December 3, 2008
Go, Read: Eric Devericks Moves On
One of the interesting thing about the economic is that a lot of people have seen it coming in a way that's allowed them to adjust. It's not hard to imagine that an apparently (although not confirmed) better-than-expected Black Friday shopping day this year was the result of retailers discounting in an aggressive fashion that drove more business. A current hot topic in e-mails I'm getting is just how much the big mainstream companies are adjusting their 2009 publishing schedules to better reflect current financial realities.
This profile of departing Seattle Times cartoonist Eric Devericks is all sorts of melancholy, but it also notes how the cartoonist has adjusted to getting a new job and broadening his artistic output during the last days of his old one because he was slated to be let go much earlier this year. As a result, the final outcome suggested here is still sad but doesn't have that despairing quality that some staff cartoonist departures manage, where you get the picture of a bewildered guy shrugging his shoulders and maybe trying to make a go of it from his syndication income.
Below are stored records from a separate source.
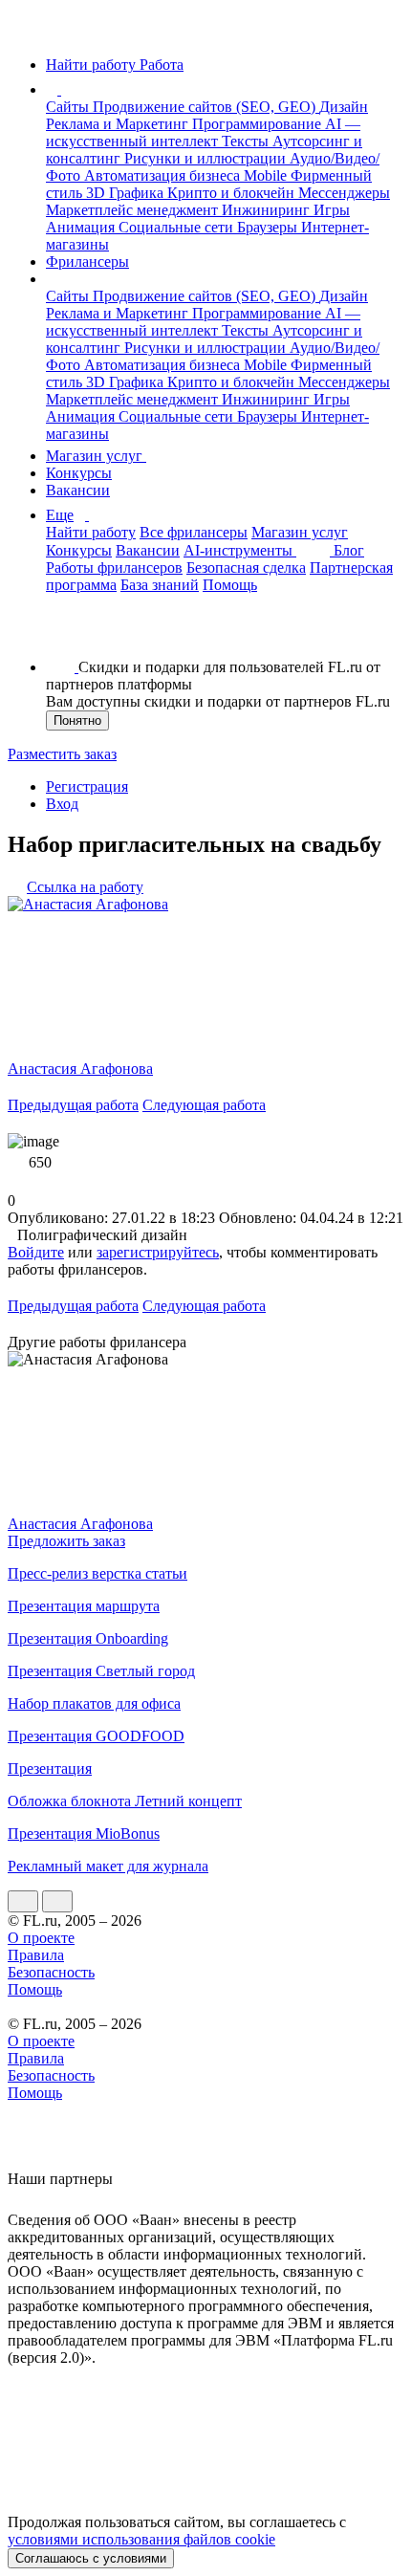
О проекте (41, 1938)
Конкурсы (79, 473)
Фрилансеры (87, 261)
Another thing I'd suggest taking notice of in the piece is that the
Times seems to have let Devericks go because of major shifts in advertising revenue available to the paper. It's important, I think, to keep an eye on that issue as the primary one in a lot of those positions being eliminated. It's easy to qualify an editorial cartoonist's journalistic value, but much, much more difficult to quantify their ability to add to the bottom line.
Eric Devericks' last day is December 12.